Extrait du texte:
····················

Mgr Laffitte : « Il y a une contradiction à demander le sacrement du mariage sans avoir la foi »
BÉNÉDICTE LUTAUD (1)
13.02.2015
Mgr J.L. : Benoît XVI a longtemps réfléchi à cette question, dès le début des années 2000 comme préfet de la Congrégation pour la doctrine de la foi.
Le droit de l’Église a toujours établi qu’il n’y a pas de mariage possible entre deux baptisés qui ne soit sacramentel. Cela veut dire que les baptisés peuvent légitimement demander à l’Église ce sacrement. Mais il y a une contradiction à demander un sacrement et à être indifférent à ce qu’est le sacrement, ou encore simplement au fait d’être un baptisé.
Il y a là un appel pour les pasteurs à considérer la façon dont ils vont donner le sacrement et y préparer les fiancés. Le fait de ne pas avoir de foi invalide-t-il pour autant le sacrement ? La réponse est non : en elle même, l’absence de foi n’ôte pas le fait qu’entre deux baptisés le seul mariage possible soit un sacrement.

····················

Réécrivez sous forme de liste plus brève, s'il vous plaît, le paragraphe de l'extrait ci-dessus qui commence par « Le droit de l’Église a toujours établi », en gardant ses faits principaux.

····················

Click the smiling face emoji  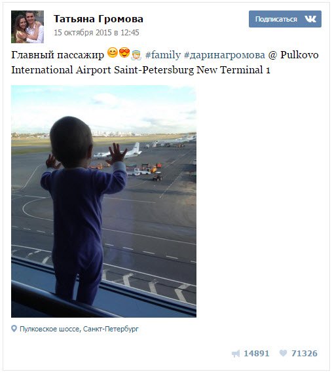[x=113, y=52]
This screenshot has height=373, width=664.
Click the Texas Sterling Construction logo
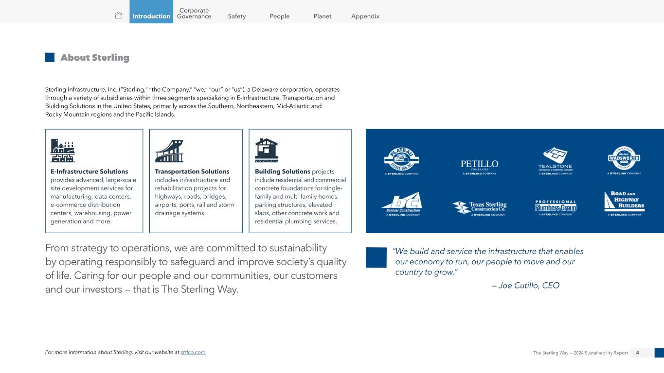click(x=479, y=207)
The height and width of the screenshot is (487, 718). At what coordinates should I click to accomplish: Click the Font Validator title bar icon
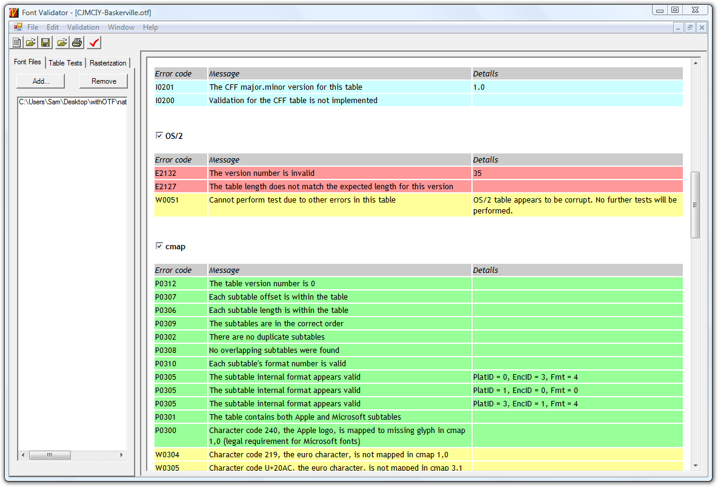point(13,12)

····················

Solution proposée:
- Selon le droit de l’Église, tout mariage entre deux baptisés est nécessairement sacramentel.
- Les baptisés peuvent donc légitimement demander ce sacrement à l’Église.
- Il est contradictoire de demander un sacrement tout en restant indifférent à ce qu’il est, ou simplement au fait d’être baptisé.